Table of contents for The Youth of Western Europe: Focus on France

  1. The Youth of Western Europe: Ignorant Heirs of the Reformation
  2. The Youth of Western Europe: Historical Background to a Lost Faith
  3. A Strategic Look at the Faith of France’s Youth

This is the second part of a series that is focusing on the youth of western Europe. The series is subtitled Ignorant Heirs of a Reformation and focuses on the youth of France.

HISTORICAL
Known for its rich history and culture, France has long been a leader and influencer of world affairs. For the purpose of this paper, only the history since the Middle Ages will be considered. In the last 1000 years, however, France has been the epicenter of religious strife, political upheaval, invasion, occupation, torture, and political struggle.

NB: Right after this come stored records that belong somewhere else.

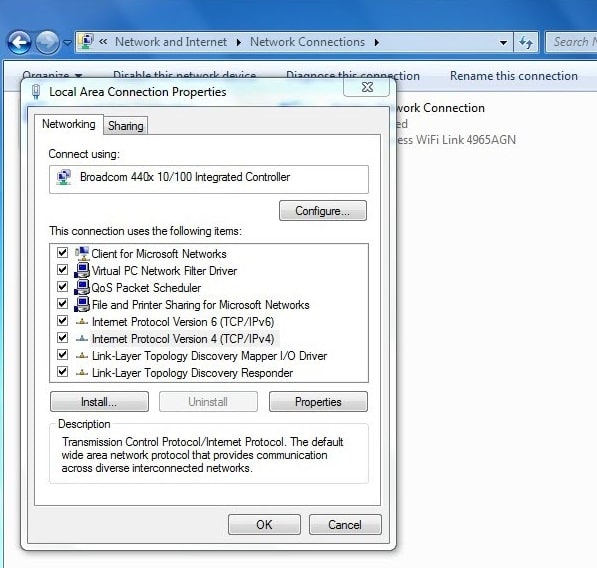Click the Control Panel icon in address bar
The width and height of the screenshot is (597, 568).
[87, 41]
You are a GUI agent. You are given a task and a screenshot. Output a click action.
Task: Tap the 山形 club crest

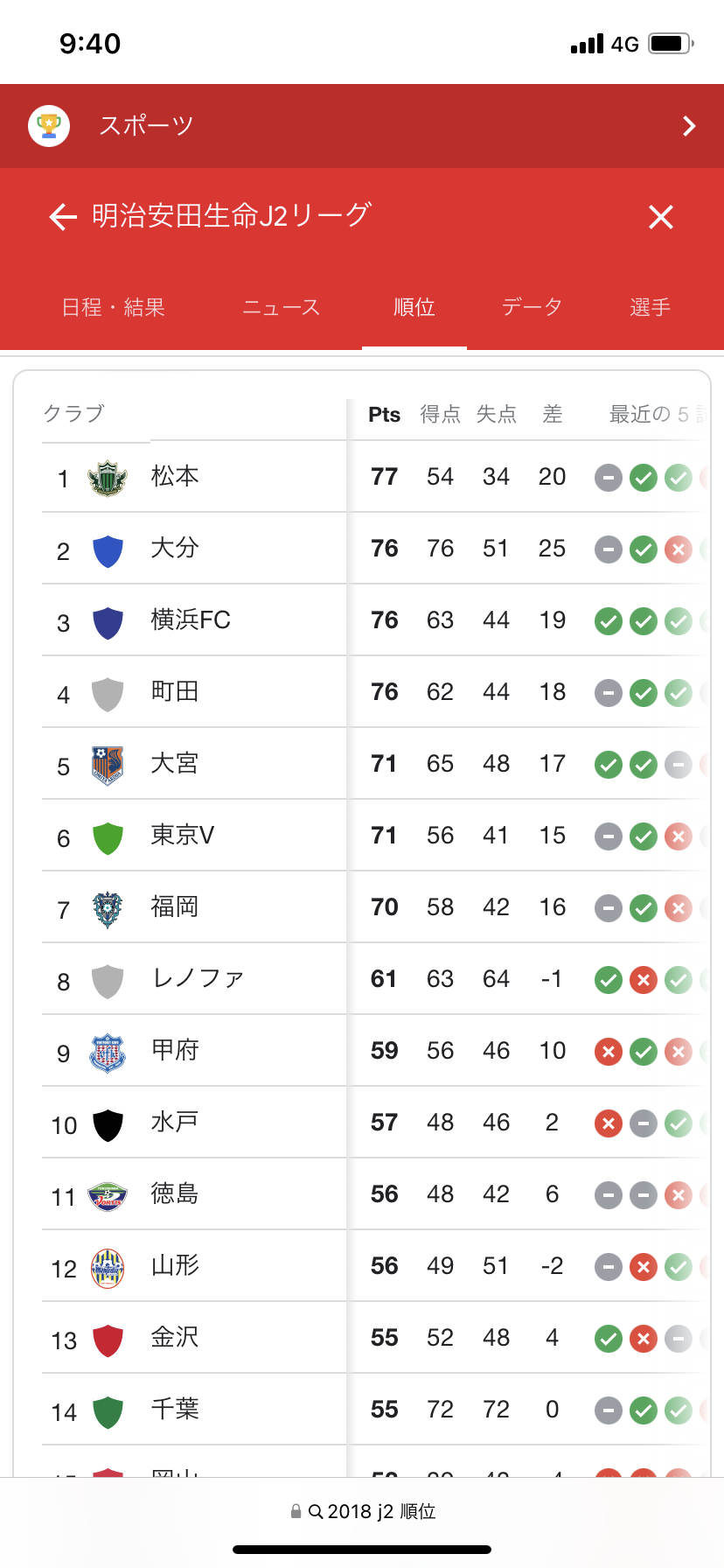pyautogui.click(x=108, y=1267)
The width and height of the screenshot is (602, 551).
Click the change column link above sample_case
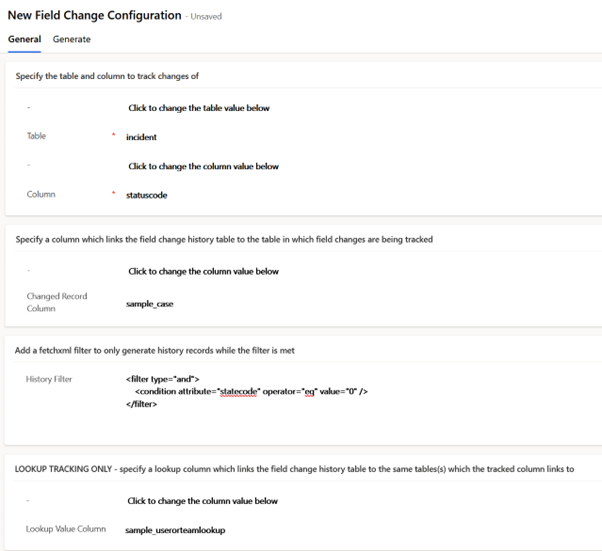(203, 271)
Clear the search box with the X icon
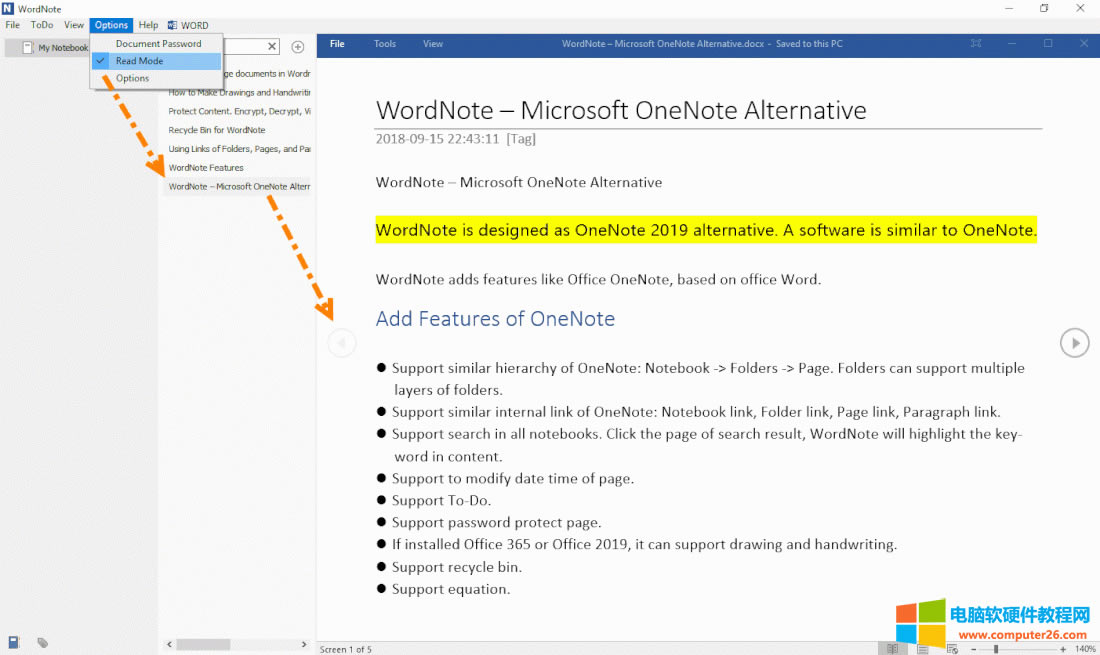This screenshot has width=1100, height=655. (x=272, y=47)
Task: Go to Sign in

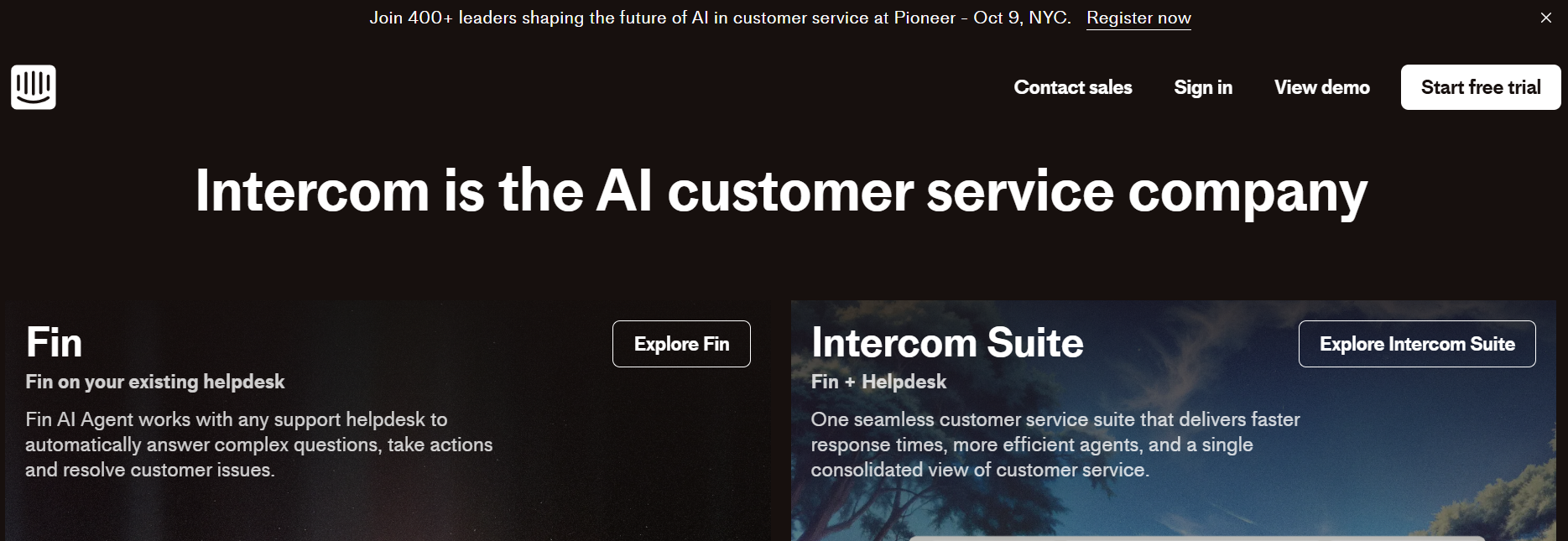Action: point(1202,87)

It has been a culture with a long history of religious ambiguity, corruption and deep tension. It was in Avignon, France in the 1200s that a dual papal battle began, with one Pope located in Avignon and the other located in Rome. After the errant leadership of Pope Boniface VIII, the French king Phillip IV manipulated the church and had the capital of the Catholic Church moved to Avignon in 1305. So began a long “captivity of the church” as the French king used his influence over the pope during a particularly weak and corrupt era n church history to enrich his kingdom and fund his ongoing war with England. Pope John XXII, installed by Phillip’s influence, devoted his whole tenure as pontiff to enriching the papal treasury (and subsequently, Phillip’s war coffins). It wasn’t until 1415 that a single Pope was finally elected by the illustrious and imposing Council of Constance – Pope Martin V.

By this time, however, incredible damage had been done to the cause of Christ through a multitude of Crusades, religious infighting and greed among the church’s leaders. A generation of Reformers arose to debate the church’s error, defend the Gospel, and describe the true meaning of church to an apathetic culture. Ironically, the same Council of Constance that created the end of the papal battle (in 1415, there were actually three men who were called as Pope!), also named John Wycliffe a heretic and ordered him burned.

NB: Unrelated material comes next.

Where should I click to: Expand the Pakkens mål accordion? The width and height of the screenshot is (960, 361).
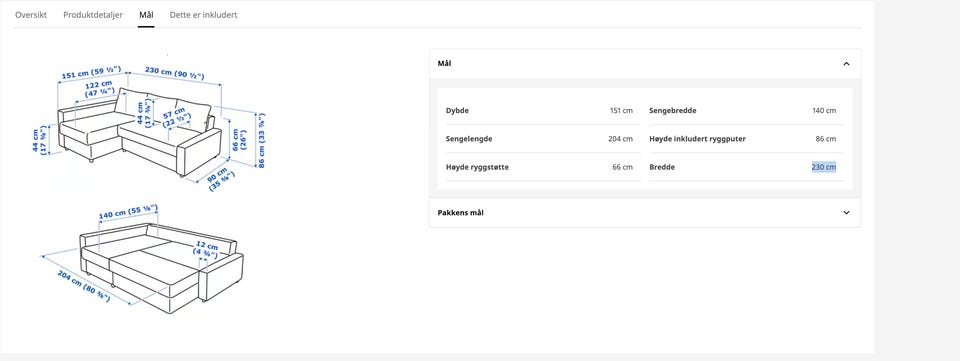click(645, 213)
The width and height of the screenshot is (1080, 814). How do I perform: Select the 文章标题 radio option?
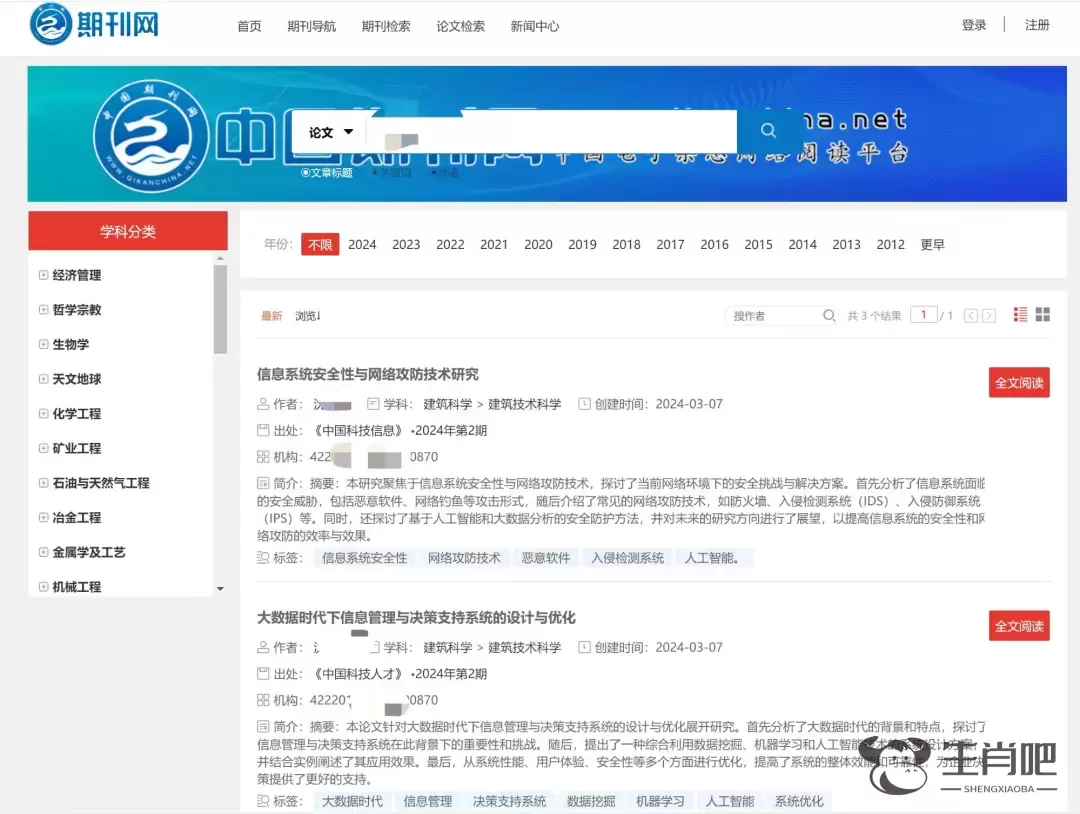pos(306,173)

In the next 400-500 years, Europe was the site of such great spiritual earthquakes, with the likes of John & Charles Wesley, Martin Luther, and John Calvin – that many considered Europe entirely Christianized. The discovery of the American continent and its emergence as a world power suddenly shifted attention away from France, allowing some of the religious “dust” to settle. It settled thick. Generation after generation would remember the fallacies and sheer outrage of acts of the “church.” Even with the spirit of reform in the air, to many outsiders, it just looked like a reorganization.

In the 20th century, Catholicism reigned in France, but it was nominal at best. France was embattled by Germany, invaded, and occupied in the early part of the century. It never seemed to recover its sense of national identity. Once a staunch ally of the United States and its old rival, England, in the last 30 years, France has leaned steadily leftward politically. Recently, France became the subject of debate among American political conservatives as it refused to endorse or help in the war on terror in Afghanistan or Iraq. In fact, upon closer examination, a people once known for their arrogance now considers Americans to be supremely arrogant as anti-U.S. attitudes continued to grow, particularly among the young people of France.

Because of the well-publicized faith of U.S. President George W. Bush, many of the young people in France identify America’s “arrogance” with its religion and have turned their back on the faith of their fathers – which in most instances never had a chance to establish itself either.